WHAT TO PRODUCE:
Take the line that holds "You are a GUI" and every line after it to the end of the entries, and repeat them exactly without the pictures.

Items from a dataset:

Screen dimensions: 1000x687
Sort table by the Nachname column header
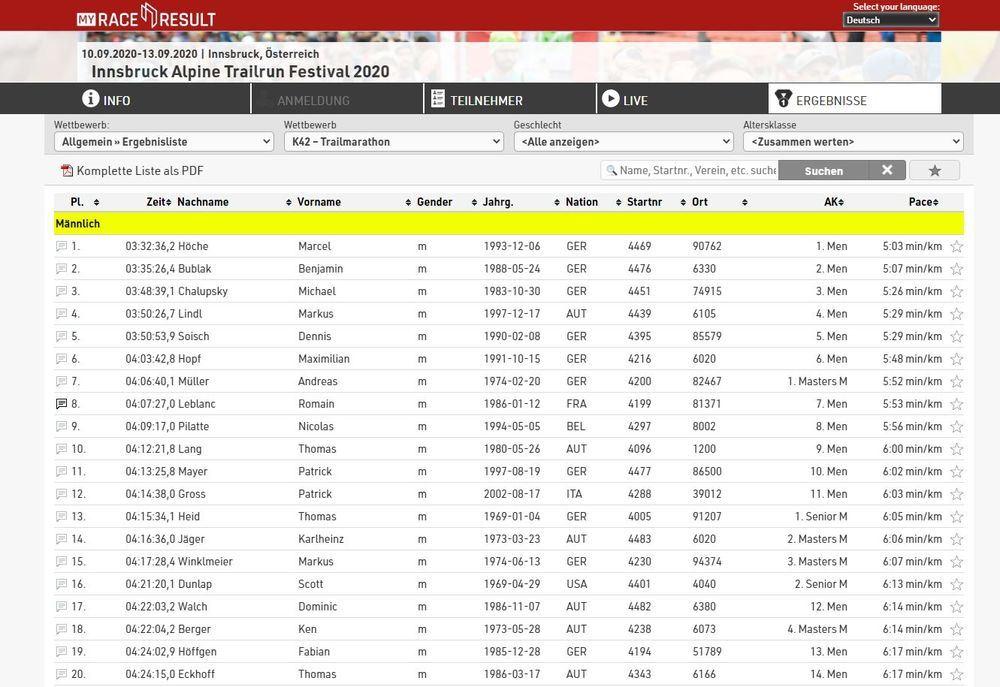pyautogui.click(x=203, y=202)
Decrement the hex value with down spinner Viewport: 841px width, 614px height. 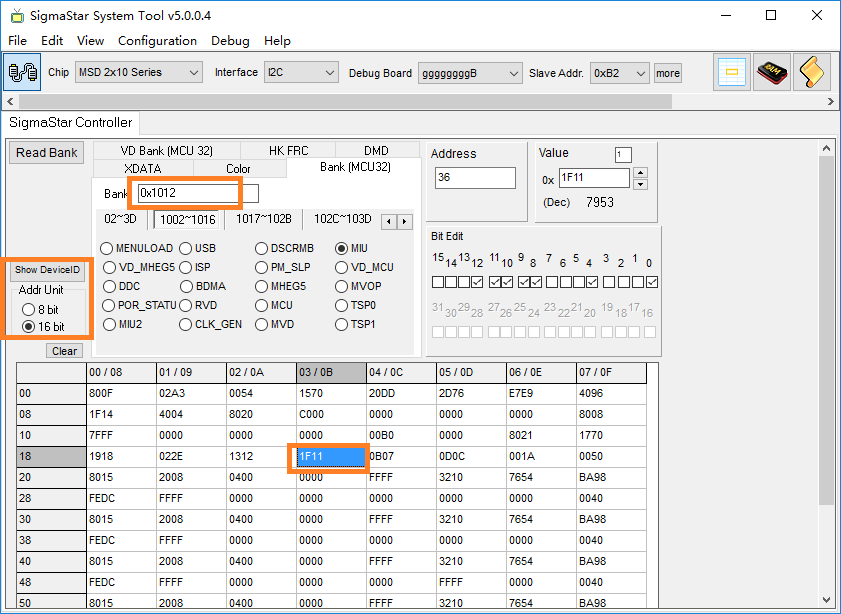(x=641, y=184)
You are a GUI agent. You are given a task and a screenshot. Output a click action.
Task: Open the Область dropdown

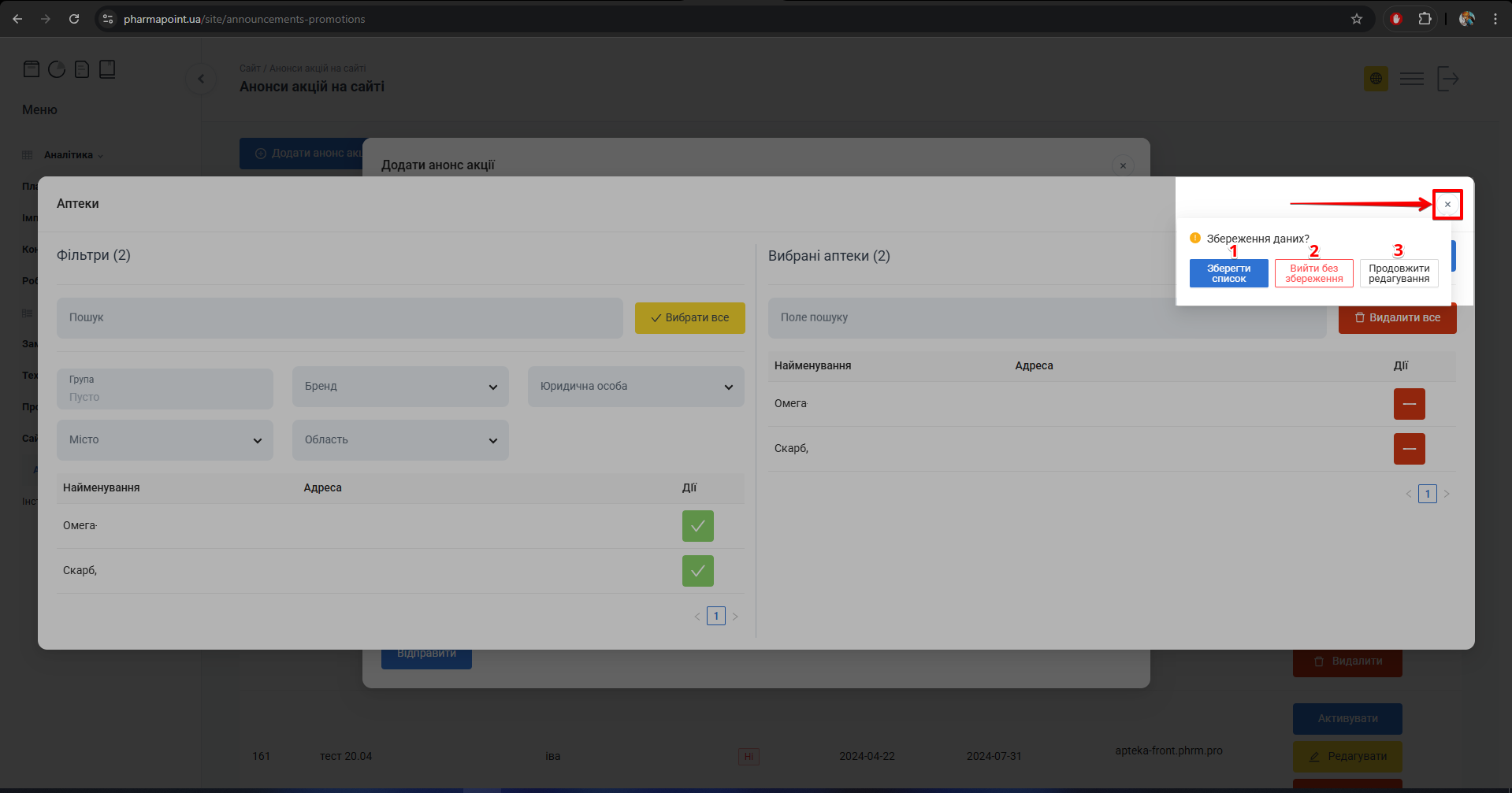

TASK SOLUTION:
You are a GUI agent. You are given a task and a screenshot. Output a click action.
Task: Open the Область dropdown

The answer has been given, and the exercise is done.